Con todo, una película
candidata parece haber destacado netamente sobre las demás en el aspecto
artístico, y ha sido precisamente la de una mujer, Isabel Coixet, adaptando a
la pantalla el libro de otra mujer, Penélope Fitzgerald. La obra muy personal
de Coixet, caso curioso, se sitúa por lo general en contextos alejados de la
geografía y la sensibilidad patrias. Va por libre, en más de un sentido. Suele
rodar fuera de España, sobre temas no estrictamente españoles, y con actores en
muchos casos foráneos. Apoyó la reivindicación de los abanicos, pero propuso
además que las mujeres invitadas acudieran a la gala en pijama y zapatillas, como
muestra de rechazo contundente a ese otro “escalafón Goya” centrado en las
zarandajas del atuendo.
Su propuesta no
tuvo eco. Los Goya son una Fiesta del Cine cuya connotación principal es la de la
fiesta: es decir, el escaparate y la pasarela. El arte y la técnica, signo de
una época de comercialización desaforada y bastante infantil, necesitan desfilar
envueltos en toneladas de purpurina y azúcar glasé, para resultar más
apetecibles al gran público. Qué le vamos a hacer.
Ahora bien, La librería, la película de Coixet,
obtuvo los premios a la mejor película, a la mejor dirección y al mejor guion
adaptado. Eso es mucho.
Lo mejor que puedo
decir es que encuentro muy plausibles los tres premios. No conozco ninguna da
las otras películas candidatas: veo poco cine, y elijo con cuidado cuál es el
que veo. Desde Mi vida sin mí, he
seguido puntualmente todo lo que ha ido haciendo Coixet; y también había leído
la novela de Fitzgerald. Por consiguiente acudí presuroso a la cita con las
salas oscuras en cuanto se estrenó en Barcelona La librería. No salí defraudado.
Mi objeción, la
única: el cambio del final. Dice Coixet que el de Fitzgerald era demasiado
desesperanzado. Lo sustituyó por una “ecpirosis”, una destrucción/purificación
por el fuego del templo profanado del saber. Umberto Eco había hecho lo mismo,
antes, con la biblioteca de El nombre de
la rosa. Creo que valía la pena tener en cuenta el ilustre precedente para
no proponer lo mismo de nuevo. La esperanza modesta de un cambio en el sistema
de relaciones sociales en una localidad controlada por un caciquismo mal disimulado,
podía haberse plasmado en formas más sutiles de rebeldía, de alternativa.

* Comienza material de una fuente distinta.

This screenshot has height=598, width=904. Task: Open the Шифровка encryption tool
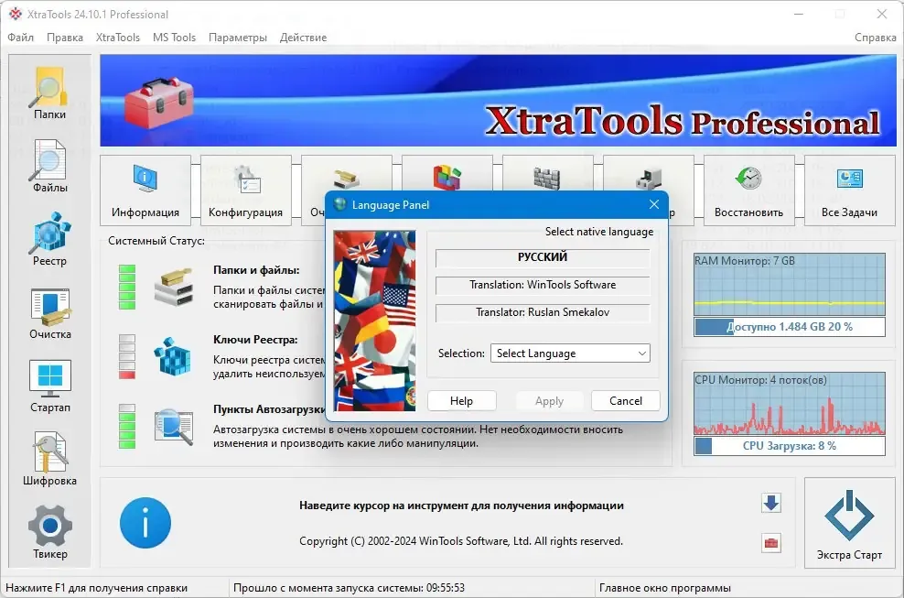coord(49,460)
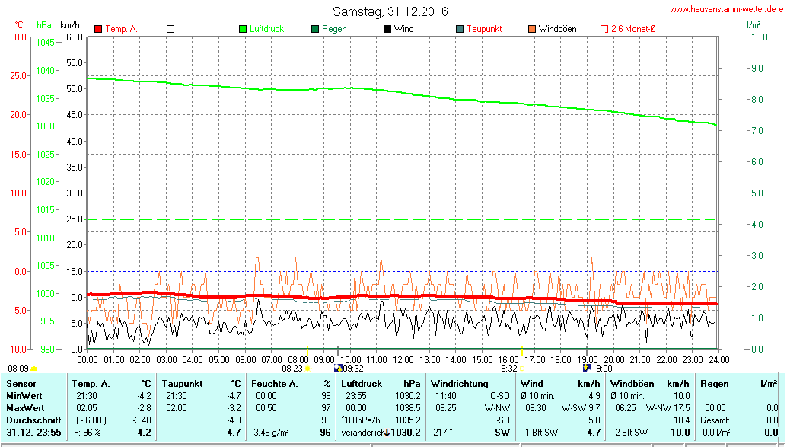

No importa mucho. La librería es una gran película, que
recomiendo con entusiasmo; e Isabel Coixet es una directora sobresaliente, que
inspira alma en todos los temas que toca. Más allá de los abanicos y de los
atuendos, el despliegue este año sobre la alfombra roja nos ha entregado un
secreto bien guardado por lo general: el de la sensibilidad frente al
espectáculo chillón; el de la artesanía frente a la industria; el de la
originalidad frente al adocenamiento.